■ Exercise prompt ■
Tally up the lines in the following entries where the string "menu" appears, and answer with the number alone.

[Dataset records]
⁂
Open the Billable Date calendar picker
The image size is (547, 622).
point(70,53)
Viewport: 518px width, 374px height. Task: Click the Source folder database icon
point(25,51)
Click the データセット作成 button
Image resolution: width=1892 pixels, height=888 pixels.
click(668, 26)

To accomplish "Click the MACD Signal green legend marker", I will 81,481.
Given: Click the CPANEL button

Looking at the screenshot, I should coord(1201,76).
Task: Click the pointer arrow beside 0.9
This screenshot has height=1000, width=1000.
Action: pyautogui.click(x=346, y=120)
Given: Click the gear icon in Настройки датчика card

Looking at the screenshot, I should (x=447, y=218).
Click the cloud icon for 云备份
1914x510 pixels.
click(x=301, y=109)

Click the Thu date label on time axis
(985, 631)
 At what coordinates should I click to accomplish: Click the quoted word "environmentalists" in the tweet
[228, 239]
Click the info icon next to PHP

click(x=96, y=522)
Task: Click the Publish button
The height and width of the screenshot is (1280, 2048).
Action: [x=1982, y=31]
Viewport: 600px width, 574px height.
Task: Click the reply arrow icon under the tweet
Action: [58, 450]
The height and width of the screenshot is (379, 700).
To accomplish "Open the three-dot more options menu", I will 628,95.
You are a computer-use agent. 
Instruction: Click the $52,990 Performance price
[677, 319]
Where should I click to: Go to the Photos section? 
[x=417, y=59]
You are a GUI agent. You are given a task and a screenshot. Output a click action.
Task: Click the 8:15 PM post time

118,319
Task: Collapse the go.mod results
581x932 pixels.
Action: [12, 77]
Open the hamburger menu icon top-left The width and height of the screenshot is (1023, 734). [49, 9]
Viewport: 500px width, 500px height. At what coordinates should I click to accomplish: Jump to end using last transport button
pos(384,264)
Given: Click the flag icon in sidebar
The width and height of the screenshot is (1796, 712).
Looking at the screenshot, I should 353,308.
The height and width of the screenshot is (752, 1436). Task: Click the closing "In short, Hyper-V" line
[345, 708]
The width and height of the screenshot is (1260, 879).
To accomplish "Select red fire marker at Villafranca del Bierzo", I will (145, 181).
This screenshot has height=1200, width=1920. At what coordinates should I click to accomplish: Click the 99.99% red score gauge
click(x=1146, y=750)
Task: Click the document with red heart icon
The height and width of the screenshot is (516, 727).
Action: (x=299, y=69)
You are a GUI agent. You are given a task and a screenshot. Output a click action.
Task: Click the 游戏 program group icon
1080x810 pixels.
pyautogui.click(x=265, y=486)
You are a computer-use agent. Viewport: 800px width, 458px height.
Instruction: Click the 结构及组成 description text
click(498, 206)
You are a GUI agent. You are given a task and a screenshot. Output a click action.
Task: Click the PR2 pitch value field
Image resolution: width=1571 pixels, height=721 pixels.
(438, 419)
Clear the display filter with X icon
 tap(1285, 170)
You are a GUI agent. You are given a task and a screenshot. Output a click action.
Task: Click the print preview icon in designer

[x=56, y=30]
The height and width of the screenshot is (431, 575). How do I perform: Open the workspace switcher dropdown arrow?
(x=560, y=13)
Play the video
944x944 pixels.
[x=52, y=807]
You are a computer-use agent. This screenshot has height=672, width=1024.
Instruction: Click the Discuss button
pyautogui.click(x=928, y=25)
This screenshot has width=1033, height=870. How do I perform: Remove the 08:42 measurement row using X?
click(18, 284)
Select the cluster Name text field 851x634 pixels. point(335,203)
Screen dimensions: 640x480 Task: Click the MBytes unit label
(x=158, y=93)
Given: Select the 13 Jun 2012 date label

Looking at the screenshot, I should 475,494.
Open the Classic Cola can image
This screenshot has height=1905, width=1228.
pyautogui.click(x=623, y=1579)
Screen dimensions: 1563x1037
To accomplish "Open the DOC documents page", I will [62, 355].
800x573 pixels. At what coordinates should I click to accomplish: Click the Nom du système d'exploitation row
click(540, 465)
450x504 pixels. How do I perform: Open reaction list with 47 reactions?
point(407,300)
⁂
■ Response area ■
2